Henry Lawes’s setting of Psalm 9, ‘Thee and thy wondrous deeds’ opened the concert: a setting for five voices, strings and organ, which set the tone for the evening. It began with Pepe Becker, at her peak, a pure yet warm soprano, so fluid and brilliant that one feared she would outshine the other singers. But they did match her in their different, perhaps not quite as remarkable, ways; in duet with her, tenor John Fraser held his own, and both Jane McKinlay and alto Andrea Cochrane established themselves confidently in solo passages as well as in the several trios involving two or three women.   

Bass David Morriss in particular has emerged with greater confidence and his lower voice has gained splendid strength; in Locke’s ‘Ad te levavi’ (Psalm 122), and elsewhere, he impressed with skillfully decorated lines.

The programme took the form of Psalm settings and several Latin motets with continuo, by Dering (most of whose life was spent outside England) and Locke; these were interspersed with readings by Morriss.

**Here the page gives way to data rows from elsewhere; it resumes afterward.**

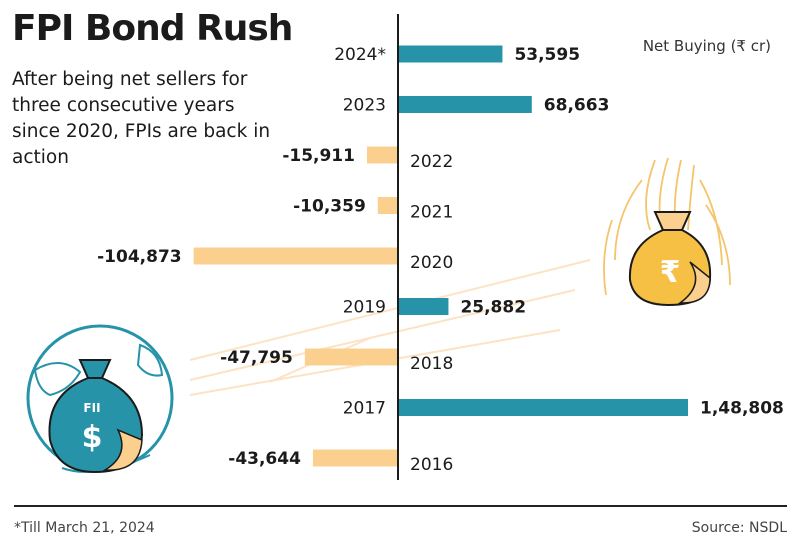  Describe the element at coordinates (140, 257) in the screenshot. I see `value-label-2020: -104,873` at that location.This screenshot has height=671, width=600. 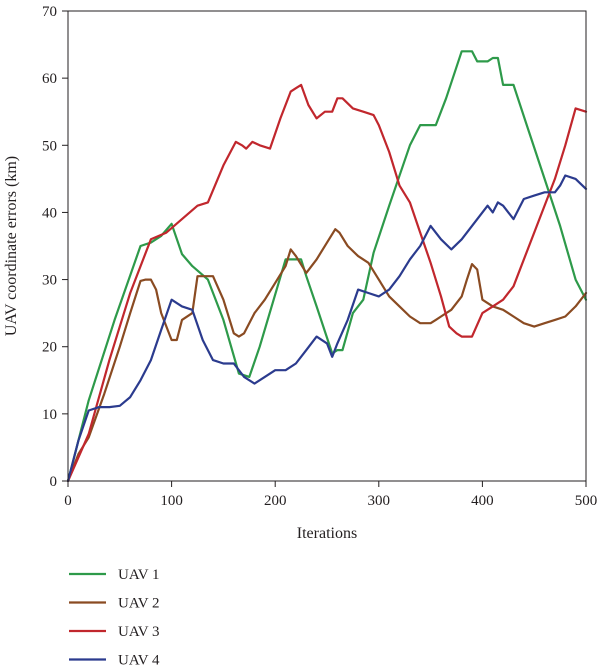 What do you see at coordinates (139, 604) in the screenshot?
I see `legend-label: UAV 2` at bounding box center [139, 604].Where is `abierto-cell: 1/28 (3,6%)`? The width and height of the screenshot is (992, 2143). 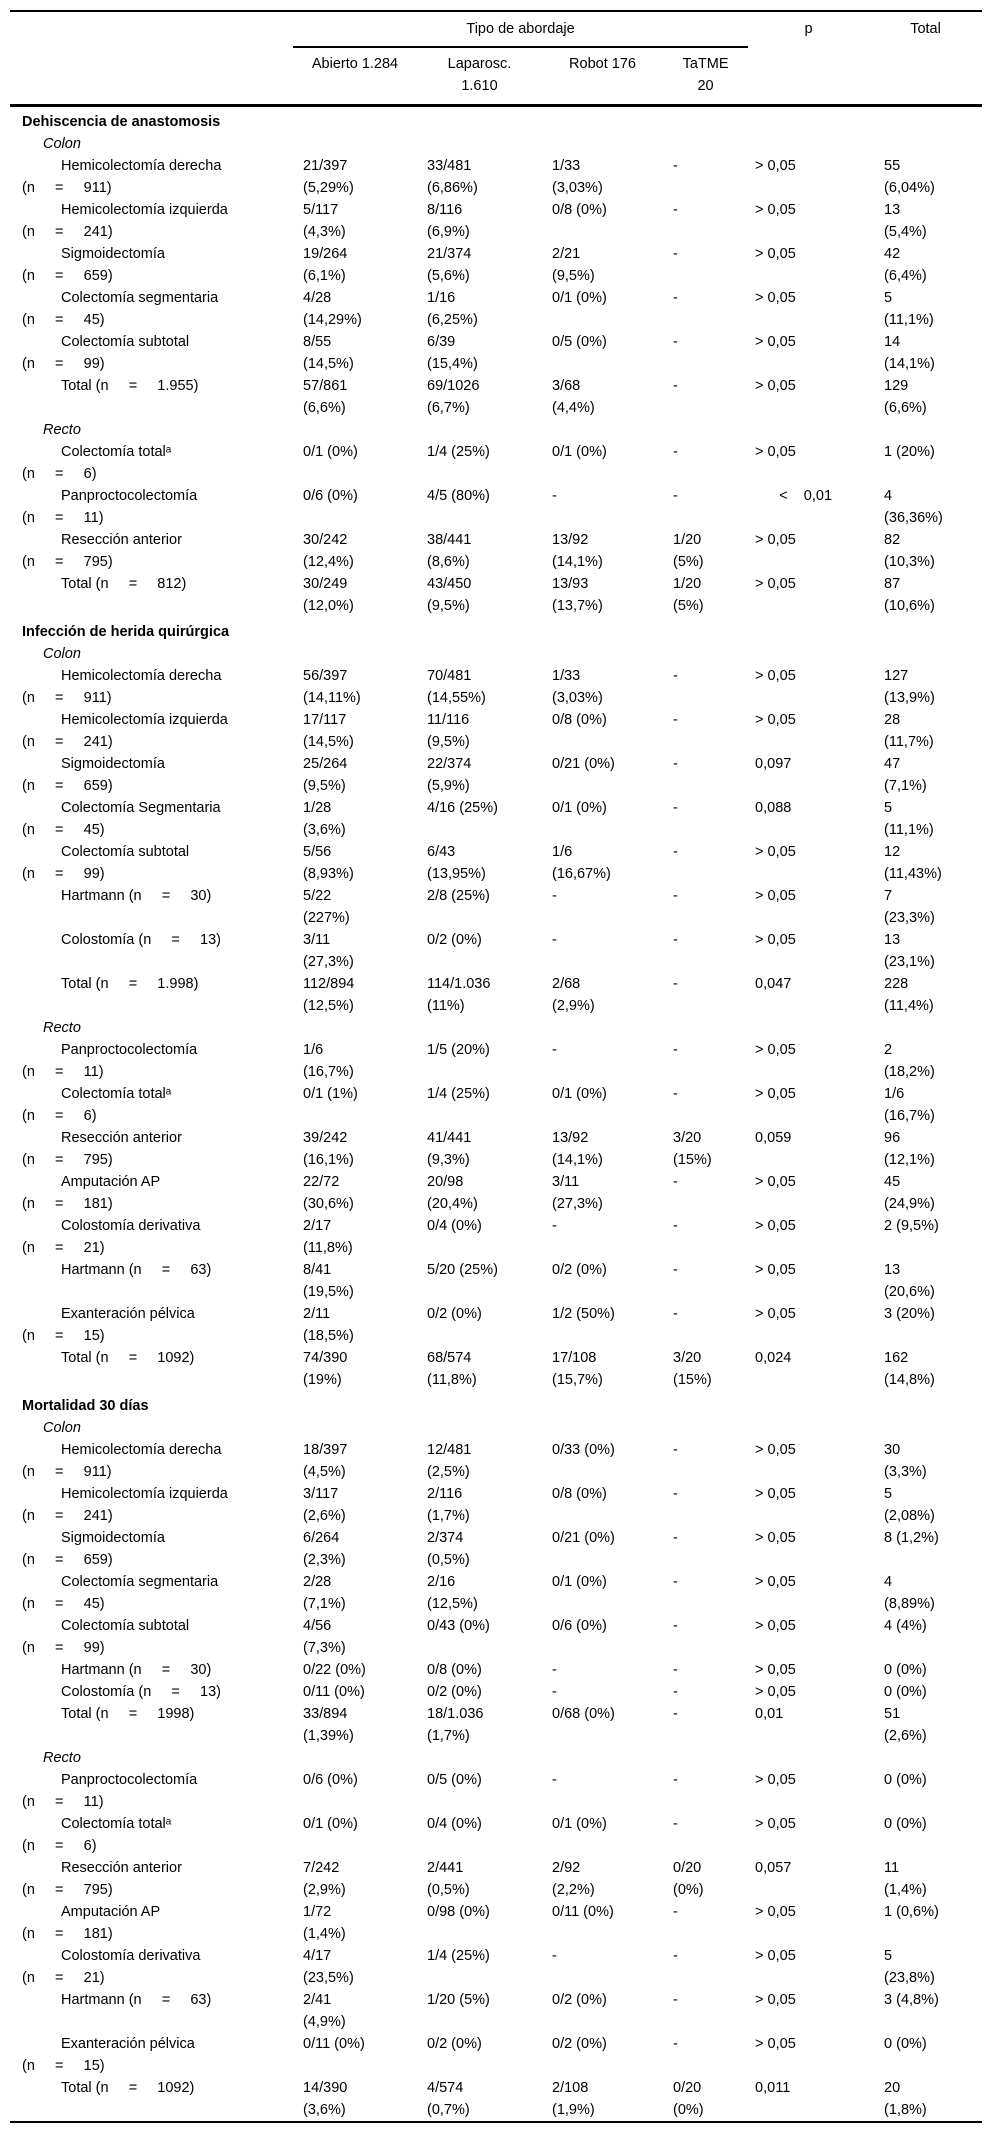
abierto-cell: 1/28 (3,6%) is located at coordinates (324, 819).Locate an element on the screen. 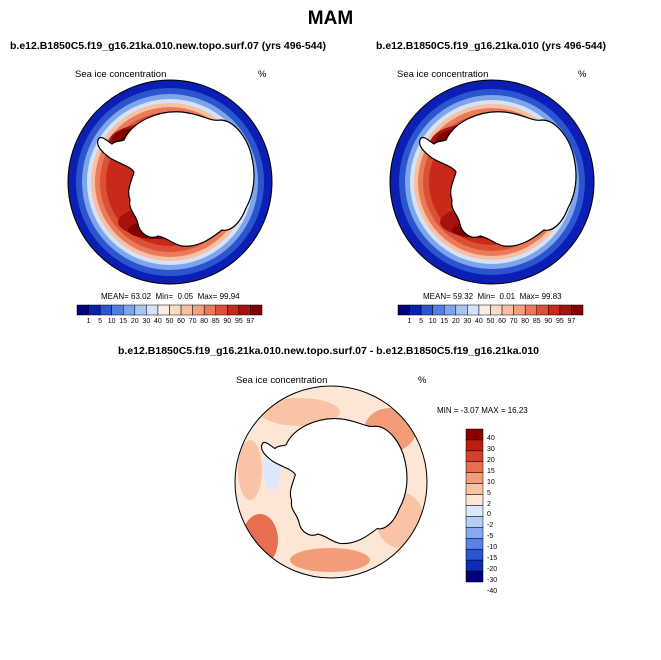 The width and height of the screenshot is (661, 660). right-colorbar-tick-5: 30 is located at coordinates (468, 322).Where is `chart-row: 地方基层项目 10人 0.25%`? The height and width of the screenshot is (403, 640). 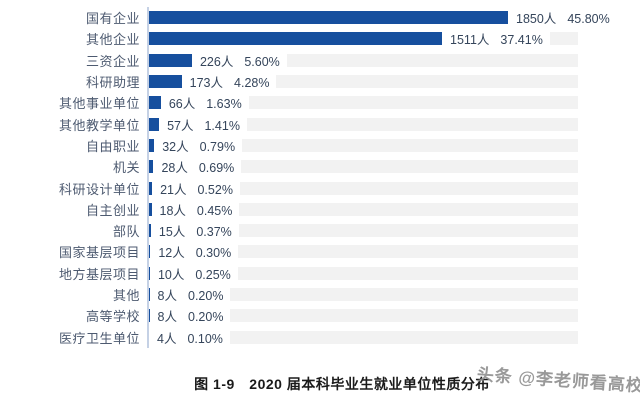 chart-row: 地方基层项目 10人 0.25% is located at coordinates (320, 274).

Although the amplification made some words hard to catch, they were amusing and pertinent, especially those from Nicholas L’Estrange’s collections of anecdotes (generally the decent ones, which are in the minority) and his brother, Roger’s Truth and Loyalty Vindicated.

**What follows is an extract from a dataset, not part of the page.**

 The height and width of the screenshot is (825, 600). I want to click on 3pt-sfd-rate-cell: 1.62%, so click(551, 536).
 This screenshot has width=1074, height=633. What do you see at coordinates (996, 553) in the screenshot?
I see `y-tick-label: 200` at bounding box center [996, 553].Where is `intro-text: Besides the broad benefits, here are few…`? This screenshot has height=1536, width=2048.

One related a protest by ‘One Mr Saunders’ who remonstrated with people talking during an instrumental performance: “This is not vocal music,” he is reported crying out.

The two groups involved in Musica Sacra are alike in their sensitivity to the style of the music they play and achieve a degree of harmony of tone as vocal and instrumental ensembles that is remarkable. The three women, sopranos Becker and McKinlay, and alto Cochrane, created an especially beautiful blend in the Matthew Locke motet ‘Audi Domine’; but the five together achieved almost as much perfection.

The instrumental ensemble accompanied, in various configurations, sometimes both violins, Greg Squire and Shelley Wilkinson, Robert Oliver on bass viol and Douglas Mews on the chamber organ; sometimes the organ alone. As well as contributing an ultimate polish and balance to the singing; they played several purely instrumental pieces such as a Fantasy Suite by John Jenkins (involving demanding virtuosity) and two sonatas by William Lawes for all the instruments.

Mews played a solo piece for organ by Thomas Tomkins which gave the concert its name: A Sad Pavane for These Distracted Times; Tomkins’s life extended from the last 20 years of Elizabeth’s reign till 1656. He was a Royalist and the Pavane was composed a few days after the execution of Charles I in 1649; sounding from a somewhat earlier, happier time, this was a beautiful, intelligent performance, its tone elegiac and lamenting.

Even if interest in the less familiar music of the past is driven to some degree by the frustrations felt by audiences at much of the music of the past century, the benefits are huge; as with this concert, the explorations are not only unearthing less-known music of famous composers and obscure composers who were the links between many of the greats, but are also bringing to life music from totally neglected periods such as the early 17th century.

We are so lucky to live in a period when so much musical exploration is happening, unprecedented in any earlier time. For none of the composers in this concert was familiar to any but the musical historian till recently, and all are worth getting to know. 


*John Milton’s Sonnet No XIII (to Henry Lawes)


Harry whose tuneful and well measured song

First taught our English Musick how to span

Words with just note and accent, not to scan

With Midas Ears, committing short and long;


Thy worth and skill exempts thee from the throng,

With praise anough for Envy to look wan;

To after-age thou shalt be writ the man,

That with smooth aire could’st humor best our tongue.


Thou honour’st Verse, and Verse must lend her wing

To honour thee, the Priest of Phoebus Quire

That tun’st their happiest lines in Hymn, or Story.


Dante shall give Fame leave to set thee higher

Then his Casella, whom he woo’d to sing,

Met in the milder shades of Purgatory.